### Goal
Can you revise the data from the line containing "This screenshot has height=933, width=1659." through the end, changing "ribbon" to "toolbar" and keeping everything else the same, with the pictures left out?

--- begin Input records ---

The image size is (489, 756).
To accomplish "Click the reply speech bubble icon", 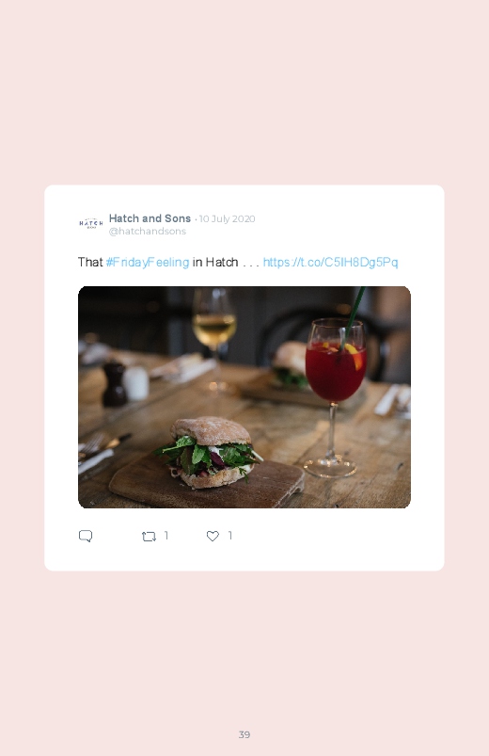I will point(86,536).
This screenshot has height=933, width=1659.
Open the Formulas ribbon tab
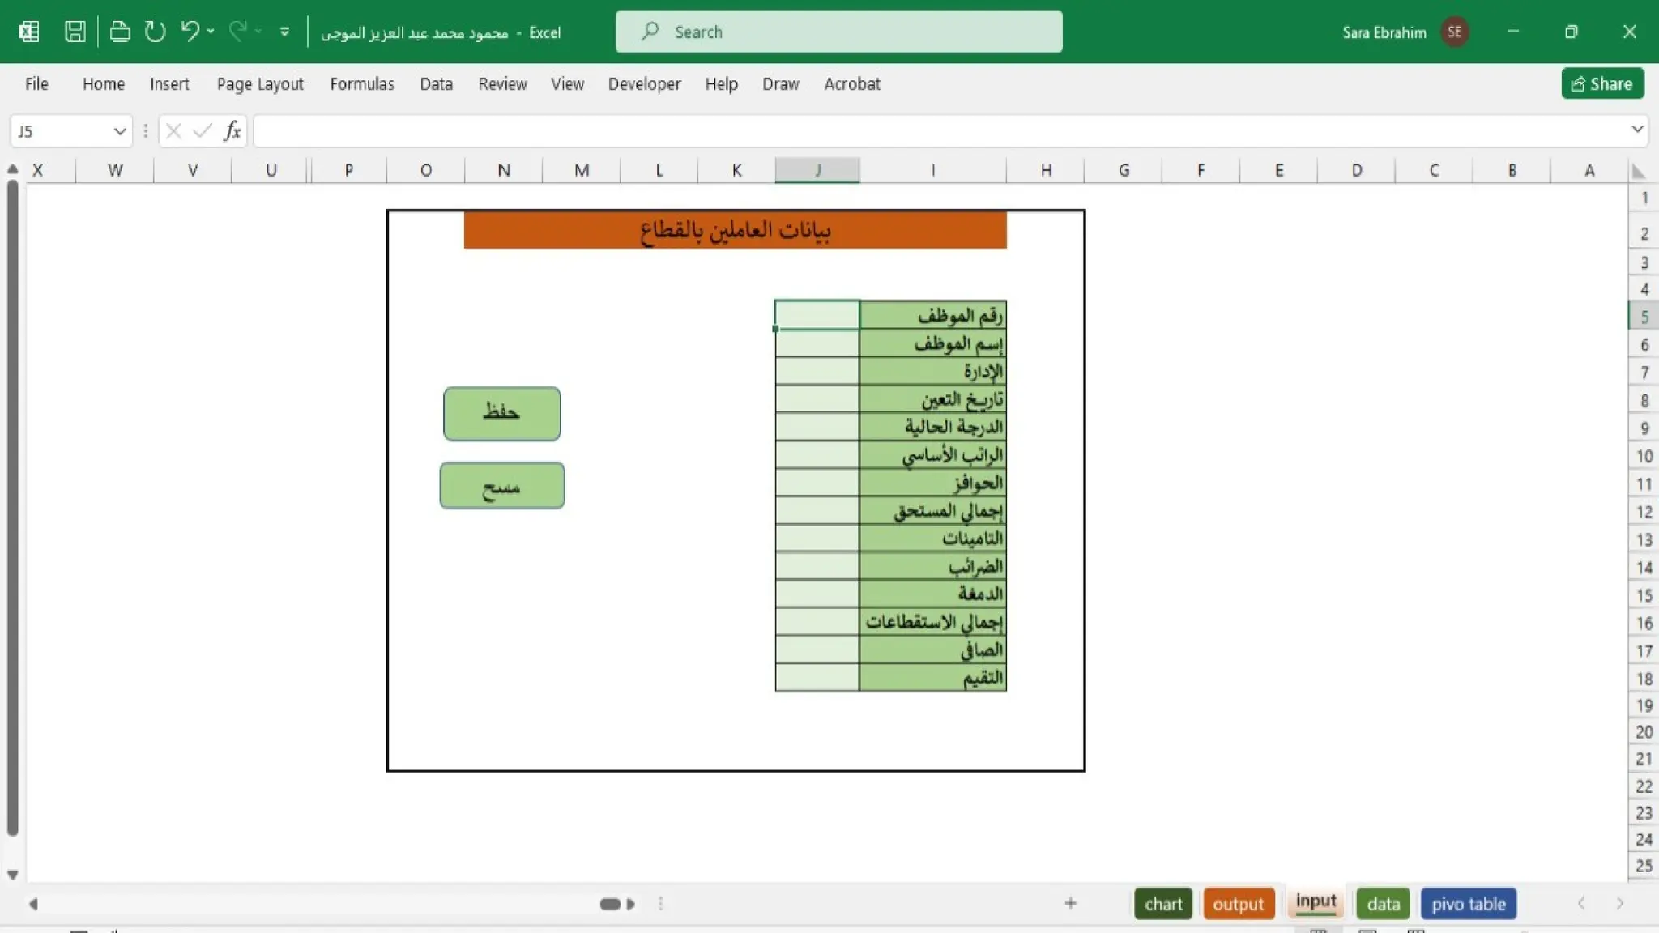pos(361,84)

--- end Input records ---

### Worked answer
This screenshot has height=933, width=1659.
Open the Formulas toolbar tab
pos(361,84)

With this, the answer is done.